Hoje a taxa básica de juros está em 13,75% ao ano — a maior do mundo. Os argumentos da autoridade monetária para justificar a decisão são estapafúrdios. A iniciativa do BC é resultado das cabeças de tecnocratas que não saem de seus gabinetes para ver como funciona o Brasil real.
O presidente do BC Henrique Meirelles, numa posição reacionária, tem apostado contra o crescimento econômico e contra a geração de emprego e de renda. O banqueiro tem ojeriza ao desenvolvimento da nação, o que o coloca na contramão da política econômica do governo Lula.
Meirelles anunciou o aumento da Selic (numa reunião em que o Copom rachou, pois foram 5 votos a três) no mesmo dia em que o Brasil ficou sabendo que o PIB cresceu 6% no primeiro semestre deste ano na comparação com os seis primeiros meses do 2007.
O movimento sindical precisa urgentemente pressionar para tirar estes conservadores do governo para que o país seja posto na rota do crescimento econômico para dividir a riqueza com os trabalhadores.
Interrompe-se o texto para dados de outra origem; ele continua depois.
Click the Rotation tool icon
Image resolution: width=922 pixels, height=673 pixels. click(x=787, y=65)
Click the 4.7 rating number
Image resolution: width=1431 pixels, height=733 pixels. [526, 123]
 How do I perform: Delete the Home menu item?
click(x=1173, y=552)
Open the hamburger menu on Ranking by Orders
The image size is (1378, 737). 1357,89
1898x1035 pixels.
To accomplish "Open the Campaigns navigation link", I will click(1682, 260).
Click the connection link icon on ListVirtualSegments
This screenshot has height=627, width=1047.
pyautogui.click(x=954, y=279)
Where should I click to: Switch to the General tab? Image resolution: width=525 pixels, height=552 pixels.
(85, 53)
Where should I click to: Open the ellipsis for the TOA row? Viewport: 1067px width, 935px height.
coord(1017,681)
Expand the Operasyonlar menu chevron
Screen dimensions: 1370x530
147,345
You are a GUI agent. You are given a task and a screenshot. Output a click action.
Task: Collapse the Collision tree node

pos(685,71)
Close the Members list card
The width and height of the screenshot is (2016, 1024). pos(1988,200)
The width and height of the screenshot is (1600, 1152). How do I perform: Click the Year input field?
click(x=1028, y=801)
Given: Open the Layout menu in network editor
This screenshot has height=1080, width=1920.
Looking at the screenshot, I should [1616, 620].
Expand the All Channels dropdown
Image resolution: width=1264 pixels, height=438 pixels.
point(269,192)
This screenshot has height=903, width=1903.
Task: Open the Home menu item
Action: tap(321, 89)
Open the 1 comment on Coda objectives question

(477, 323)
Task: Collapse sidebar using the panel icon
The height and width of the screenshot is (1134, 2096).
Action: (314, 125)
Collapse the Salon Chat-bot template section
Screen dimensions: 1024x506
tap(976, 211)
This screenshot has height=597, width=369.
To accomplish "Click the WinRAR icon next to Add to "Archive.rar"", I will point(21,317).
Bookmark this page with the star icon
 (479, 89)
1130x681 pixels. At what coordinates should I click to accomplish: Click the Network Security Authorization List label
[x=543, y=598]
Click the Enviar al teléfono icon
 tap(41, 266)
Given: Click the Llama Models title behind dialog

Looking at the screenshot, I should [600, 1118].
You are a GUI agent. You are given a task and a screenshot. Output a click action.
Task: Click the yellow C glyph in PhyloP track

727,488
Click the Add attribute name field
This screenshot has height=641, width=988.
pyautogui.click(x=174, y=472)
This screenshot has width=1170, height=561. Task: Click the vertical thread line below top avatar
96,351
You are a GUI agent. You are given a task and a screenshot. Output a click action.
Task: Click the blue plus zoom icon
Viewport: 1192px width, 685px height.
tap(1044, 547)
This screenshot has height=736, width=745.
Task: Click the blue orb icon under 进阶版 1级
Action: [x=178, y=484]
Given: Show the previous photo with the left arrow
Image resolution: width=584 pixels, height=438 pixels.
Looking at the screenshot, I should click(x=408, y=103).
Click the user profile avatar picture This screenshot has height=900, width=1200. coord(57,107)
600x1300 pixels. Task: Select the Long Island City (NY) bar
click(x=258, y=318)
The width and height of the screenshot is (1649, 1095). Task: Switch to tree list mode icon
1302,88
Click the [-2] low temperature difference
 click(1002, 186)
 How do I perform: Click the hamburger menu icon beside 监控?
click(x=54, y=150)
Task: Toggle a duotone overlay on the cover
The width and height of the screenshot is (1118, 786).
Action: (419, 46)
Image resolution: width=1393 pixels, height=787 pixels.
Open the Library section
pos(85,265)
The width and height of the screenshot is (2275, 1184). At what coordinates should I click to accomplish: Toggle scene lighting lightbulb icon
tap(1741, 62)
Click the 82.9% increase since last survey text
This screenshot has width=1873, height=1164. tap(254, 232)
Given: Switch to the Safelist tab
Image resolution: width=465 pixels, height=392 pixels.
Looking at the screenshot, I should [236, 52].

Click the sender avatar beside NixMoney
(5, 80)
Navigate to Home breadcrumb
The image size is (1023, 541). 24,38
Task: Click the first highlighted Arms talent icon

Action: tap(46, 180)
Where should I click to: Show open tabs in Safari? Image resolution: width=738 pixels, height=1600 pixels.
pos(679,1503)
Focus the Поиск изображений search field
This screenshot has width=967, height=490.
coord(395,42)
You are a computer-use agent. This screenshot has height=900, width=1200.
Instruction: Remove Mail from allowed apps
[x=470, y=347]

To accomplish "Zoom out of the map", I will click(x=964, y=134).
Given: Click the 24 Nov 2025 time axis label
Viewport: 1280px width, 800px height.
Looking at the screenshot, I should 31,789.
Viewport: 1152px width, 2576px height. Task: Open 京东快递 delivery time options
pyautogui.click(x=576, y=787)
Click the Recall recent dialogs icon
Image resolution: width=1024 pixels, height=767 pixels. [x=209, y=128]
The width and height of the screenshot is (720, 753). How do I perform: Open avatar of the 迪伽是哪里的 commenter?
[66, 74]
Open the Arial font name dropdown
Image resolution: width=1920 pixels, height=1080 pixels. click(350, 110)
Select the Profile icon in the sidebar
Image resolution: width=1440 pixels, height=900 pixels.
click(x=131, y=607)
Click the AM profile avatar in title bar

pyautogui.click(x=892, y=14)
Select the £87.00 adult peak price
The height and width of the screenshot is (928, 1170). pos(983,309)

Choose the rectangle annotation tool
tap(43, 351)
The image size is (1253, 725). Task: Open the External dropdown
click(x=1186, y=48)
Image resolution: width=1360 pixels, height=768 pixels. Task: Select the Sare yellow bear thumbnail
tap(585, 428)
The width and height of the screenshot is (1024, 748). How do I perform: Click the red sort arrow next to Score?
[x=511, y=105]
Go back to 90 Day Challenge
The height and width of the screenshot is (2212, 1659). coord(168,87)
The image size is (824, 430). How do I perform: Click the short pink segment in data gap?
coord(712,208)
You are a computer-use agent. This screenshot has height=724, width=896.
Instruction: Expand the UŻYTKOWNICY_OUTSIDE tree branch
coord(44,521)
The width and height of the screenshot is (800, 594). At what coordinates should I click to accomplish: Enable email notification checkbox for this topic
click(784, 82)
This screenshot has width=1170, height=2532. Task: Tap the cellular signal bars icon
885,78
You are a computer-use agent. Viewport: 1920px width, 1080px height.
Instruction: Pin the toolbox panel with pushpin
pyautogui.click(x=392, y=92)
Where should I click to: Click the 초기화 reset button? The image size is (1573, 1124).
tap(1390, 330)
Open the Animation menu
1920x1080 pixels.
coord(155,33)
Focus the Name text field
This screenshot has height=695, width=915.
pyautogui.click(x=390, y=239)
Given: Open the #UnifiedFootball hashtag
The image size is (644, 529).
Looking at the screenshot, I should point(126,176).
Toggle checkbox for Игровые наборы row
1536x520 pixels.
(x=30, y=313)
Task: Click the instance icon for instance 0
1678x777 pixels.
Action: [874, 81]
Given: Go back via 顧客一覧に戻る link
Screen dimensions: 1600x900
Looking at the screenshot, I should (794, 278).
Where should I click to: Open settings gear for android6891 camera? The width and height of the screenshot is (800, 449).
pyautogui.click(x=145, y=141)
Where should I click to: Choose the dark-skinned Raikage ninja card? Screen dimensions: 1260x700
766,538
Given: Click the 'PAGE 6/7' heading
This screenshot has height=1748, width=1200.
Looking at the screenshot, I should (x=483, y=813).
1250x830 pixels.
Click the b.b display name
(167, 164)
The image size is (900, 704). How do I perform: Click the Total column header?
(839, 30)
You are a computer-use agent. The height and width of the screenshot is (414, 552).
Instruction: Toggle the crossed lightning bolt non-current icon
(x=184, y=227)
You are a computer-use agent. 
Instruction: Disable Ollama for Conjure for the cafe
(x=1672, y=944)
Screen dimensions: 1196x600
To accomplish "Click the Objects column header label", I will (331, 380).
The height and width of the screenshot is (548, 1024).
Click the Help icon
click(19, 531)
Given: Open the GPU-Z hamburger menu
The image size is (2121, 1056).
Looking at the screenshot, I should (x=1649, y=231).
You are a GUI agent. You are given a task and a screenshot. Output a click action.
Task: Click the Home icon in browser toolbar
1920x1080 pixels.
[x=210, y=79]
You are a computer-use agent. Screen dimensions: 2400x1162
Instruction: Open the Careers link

Precisamos lutar por juros menores, por melhores salários, por geração de emprego. É claro que o país tem crescido. Mas abaixo da evolução das economias emergentes como a da China, da Índia, da Rússia, da Venezuela e da Argentina.
A política do BC, na verdade, defende interesses de poderosos, do capital financeiro e dos grandes investidores nacionais e internacionais, que manipulam o mercado de capitais. O aumento de juros, na prática, significa transferência de renda do país para o setor financeiro.
Em vista disso, a Força Sindical defende que os trabalhadores, além das reivindicações por melhores salários e condições de trabalho, tem de lutar pela redução drástica da taxa de juros, pelo crescimento do PIB, geração de emprego e distribuição de renda.